As they passed me each of them, in turn, smacked me on the ass.
I did speak up. I turned and yelled something articulate like “Fuck you, assholes!” There was laughter. They disappeared. I went home.
And I was so, so angry.
I wished furiously I’d had a way to make them stop and listen to me, to stand still and really hear what I was saying. I would have explained to them, in a clear and friendly way, that you do not put your hands on people without their permission. Ever.
Eventually, of course, I swallowed my anger, because what else could I do? I thought about that homeless man, and how I should have understood he wasn’t a threat. I worried that I’d hurt his feelings by crossing the street. I thought about the last man of the three in suits, whose swing at me was more of a glancing blow; he hadn’t had his heart in it, obviously, and was probably just a young guy following the lead of his friends. I thought about how I shouldn’t have bothered going to the store at that hour, that breakfast wasn’t really so important.
I thought of all the ways I could have kept it from happening. Because somehow it was my own fault for being there to begin with, in the evening on a public, populated street, heading home after buying food.

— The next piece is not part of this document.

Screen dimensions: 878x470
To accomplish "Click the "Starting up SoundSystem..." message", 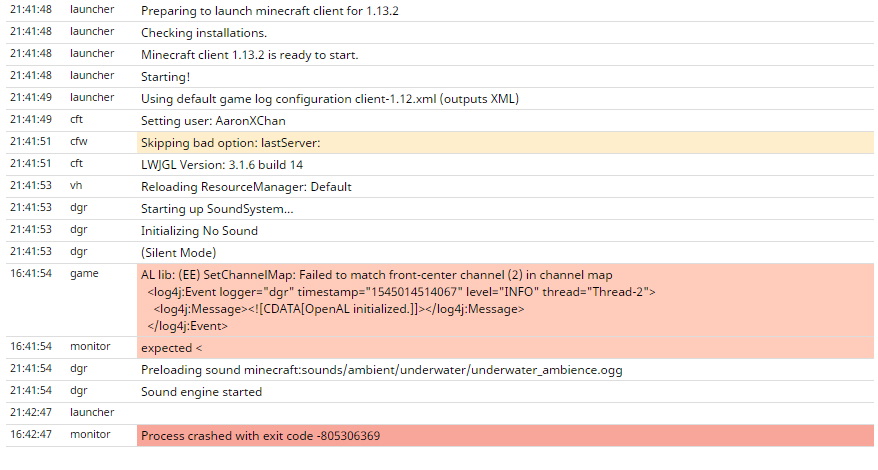I will pos(217,209).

For trying to run an errand. For being a woman.
Most of the men I know would never do what those men did. Most of the men I know are reading this, and are horrified at the behavior of those men. Most of the women reading this are having the same reaction I did to that Guardian article: “Oh, yeah, something like that happened to me.”
It’s so much easier to say nothing. It’s so much easier to let other women speak, or to think that my stories, because they are not as horrific as some of the ones I have read, aren’t worth adding to the chorus. But it’s not the specific stories that are the point. The chorus itself is the point. Being born female means at some point in your life you become a public figure, someone strangers feel they have a right to judge and comment on and – yes, sometimes – touch. You are ugly, you are pretty, you are fat, you are thin, you are young, you are old – and everyone feels they have a right to express their opinion on these facts about you.

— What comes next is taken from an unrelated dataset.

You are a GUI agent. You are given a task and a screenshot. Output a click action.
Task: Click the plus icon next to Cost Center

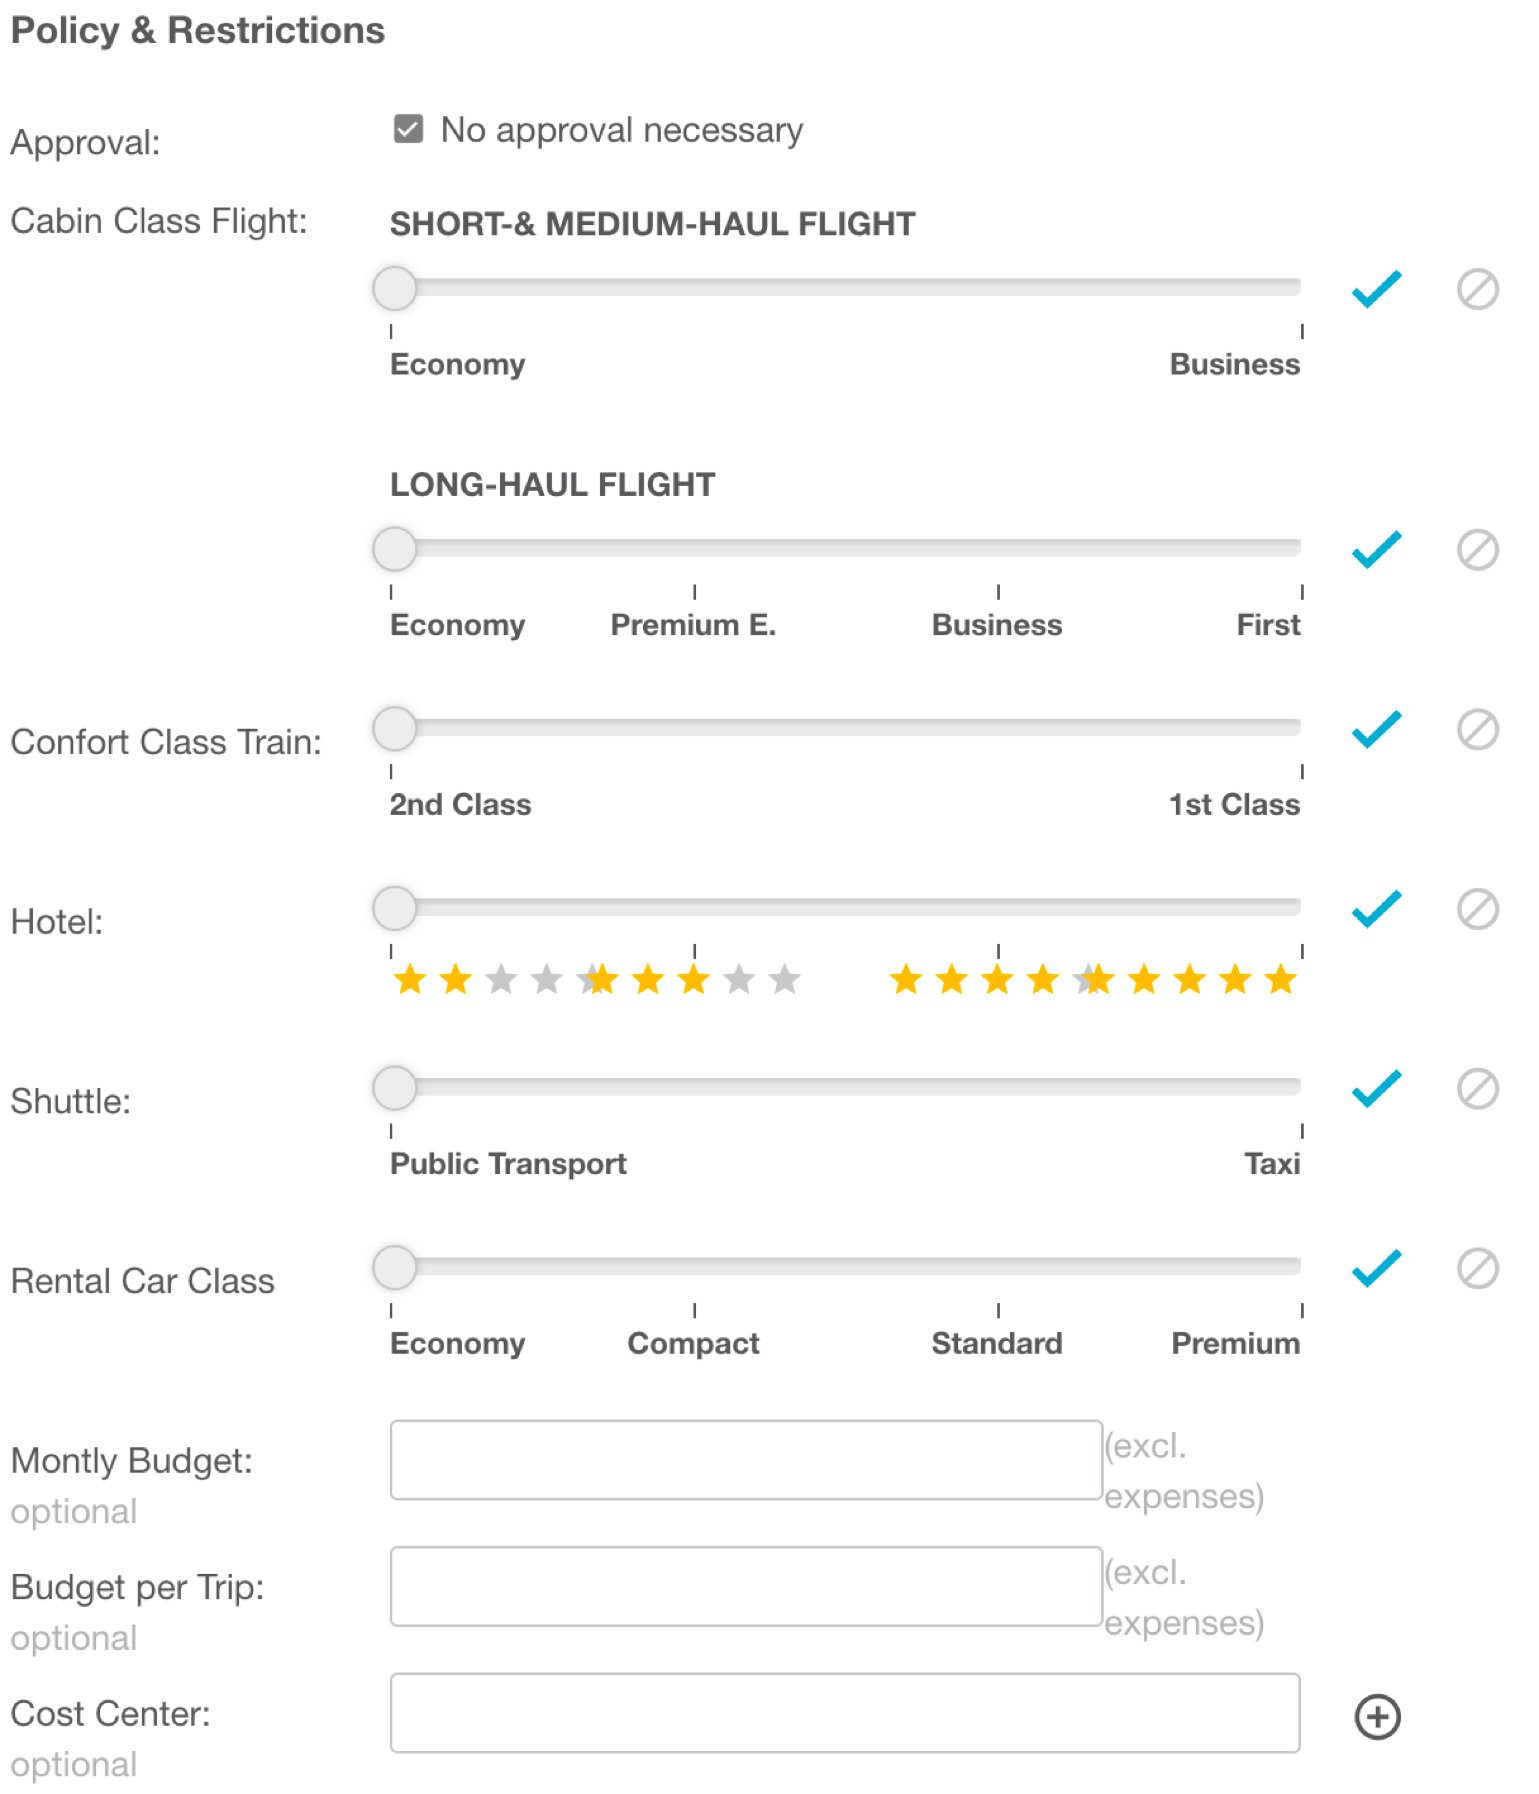point(1377,1717)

None of this is new. What happened to me happend 25 years ago. I remember my rage at those men, but it’s not immediate anymore.
But now I have a daughter, and I have to figure out what to teach her. I want the world we live in to be different, and telling her “this is how it is, suck it up” isn’t going to do that. How do I tell her be brave, but be safe? How do I tell her to make a change, but don’t get hurt while you’re doing it? How do I tell her be yourself, but keep your eyes open?
How do I do that myself?
This is not the worst story I have, but it’s the worst one I’ll tell in public.